As with injuries, a person experiences pain and discomfort when putting pressure on the shoulder joint. He cannot put his arm behind his back and experiences discomfort when raising his arm up. The skin in the affected area swells and turns red.

Diagnostic measures


During the diagnosis, the doctor checks muscle strength.
If the coracobrachial muscle is damaged, the specialist will palpate the problem area and identify painful lumps indicating the presence of a pathological process. Further diagnosis involves assessing the range of motion . They are limited and extremely painful during shoulder flexion and extension.

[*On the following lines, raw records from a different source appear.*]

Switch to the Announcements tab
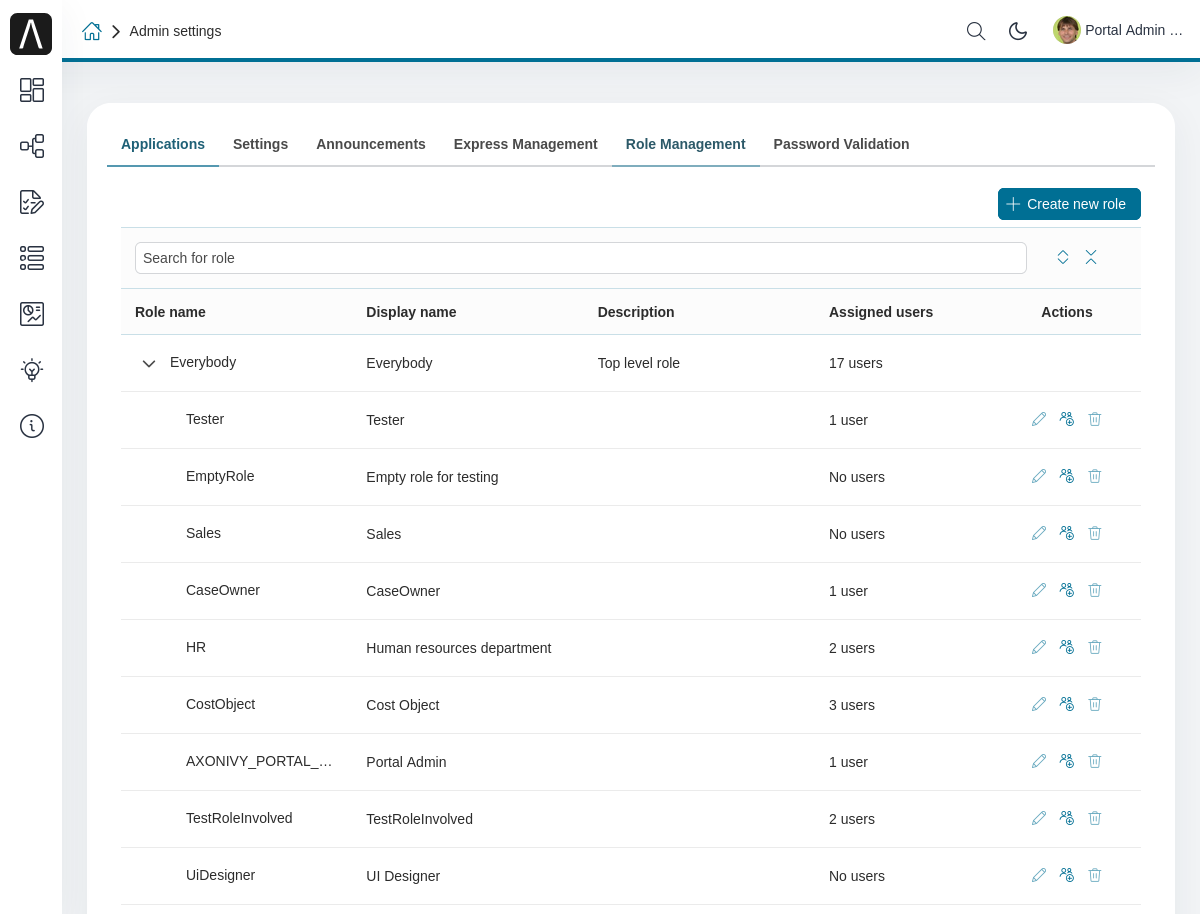 point(371,144)
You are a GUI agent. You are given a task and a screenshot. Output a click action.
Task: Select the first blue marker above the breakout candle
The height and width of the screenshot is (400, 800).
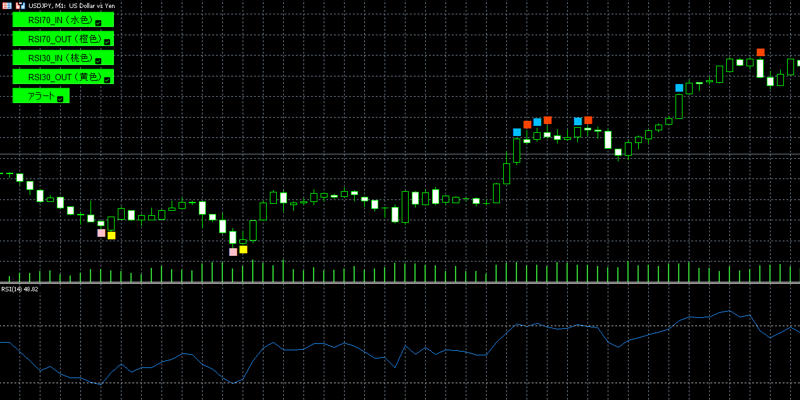[x=517, y=132]
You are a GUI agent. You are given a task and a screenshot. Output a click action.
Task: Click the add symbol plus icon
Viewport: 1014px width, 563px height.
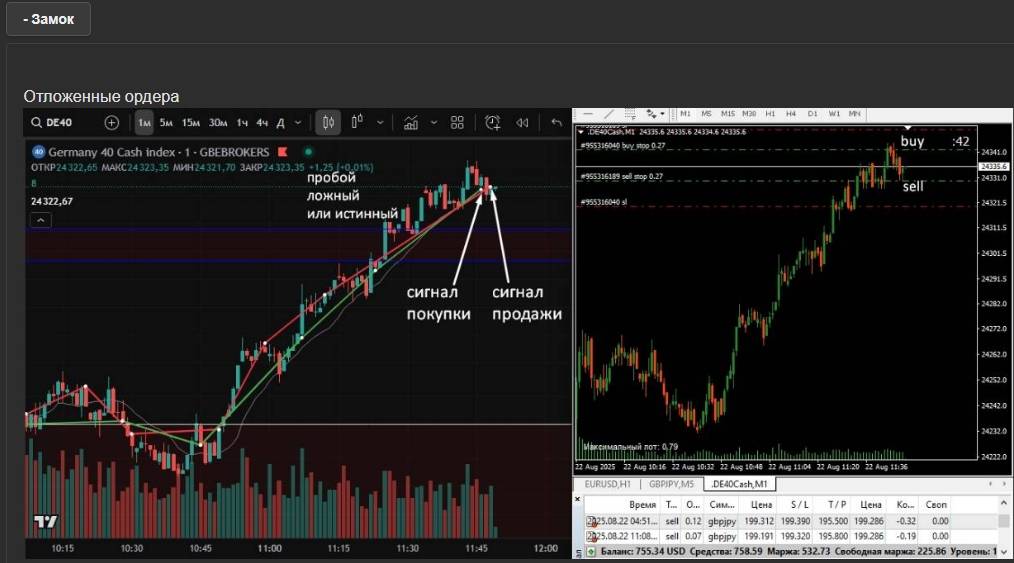111,123
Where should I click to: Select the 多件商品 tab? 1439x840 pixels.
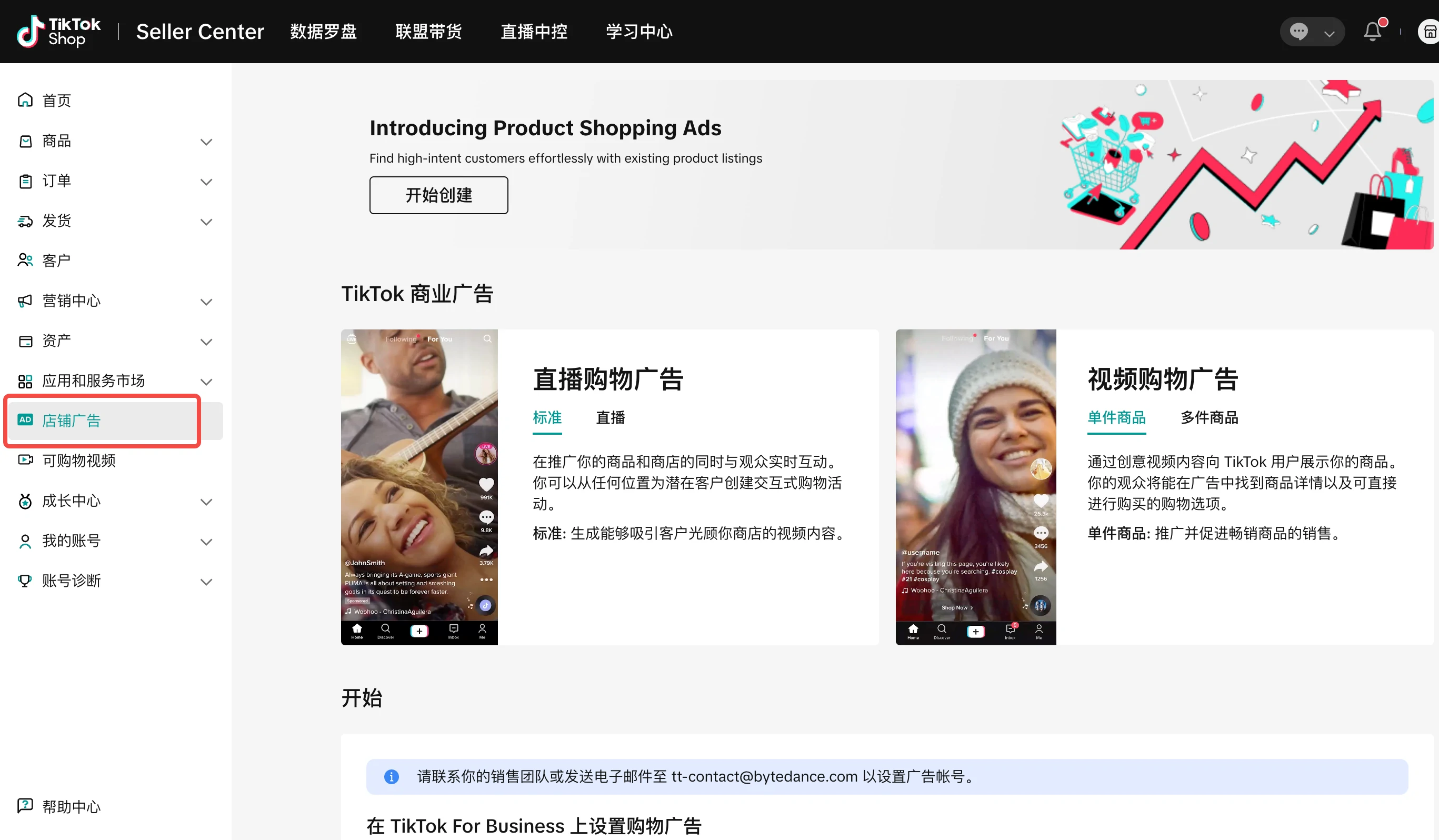[x=1209, y=418]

Muscle strength is also . The patient, in a sitting position, moves his shoulder back, partially bending his arm. The doctor presses down on the elbow, pressing it from the back. With weakened muscle strength, resistance does not occur, the hand becomes pliable.

Another standard examination is rubbing . The patient, in a sitting position, places his hand behind his back and begins to rub the back area with the back of his hand. If the muscle is affected, movements are not performed in full. The person experiences severe pain and discomfort.

If an inflammatory process is suspected, the specialist will refer the patient for arthoroscopy, blood and urine tests, ultrasound, MRI, and radiography of the shoulder. Based on the examination results, he prescribes therapy.

Treatment methods


The main method of recovery is exercise therapy, stretching.
The main methods of recovery of the injured coracobrachialis muscle are physical therapy, techniques for relaxing tense fibers and techniques aimed at stretching . Exercises are performed without sudden movements, carefully, smoothly. If pain occurs, the range of motion is reduced.

Muscle relaxation and stretching procedures are carried out under the supervision of a specialist. The number of sessions and courses is determined individually. At home, the patient performs simple gymnastic exercises that do not require special skills or experience.

Tendinitis is treated depending on the cause of its occurrence. The doctor prescribes physiotherapy (UHF, exercise therapy, electrophoresis, paraffin baths, etc.). Medicines are also used . To relieve pain and relieve inflammation, take non-steroidal drugs, analgesics, and in case of an infectious process, antibiotics. It is possible to administer injections of hormonal drugs into the shoulder joint area.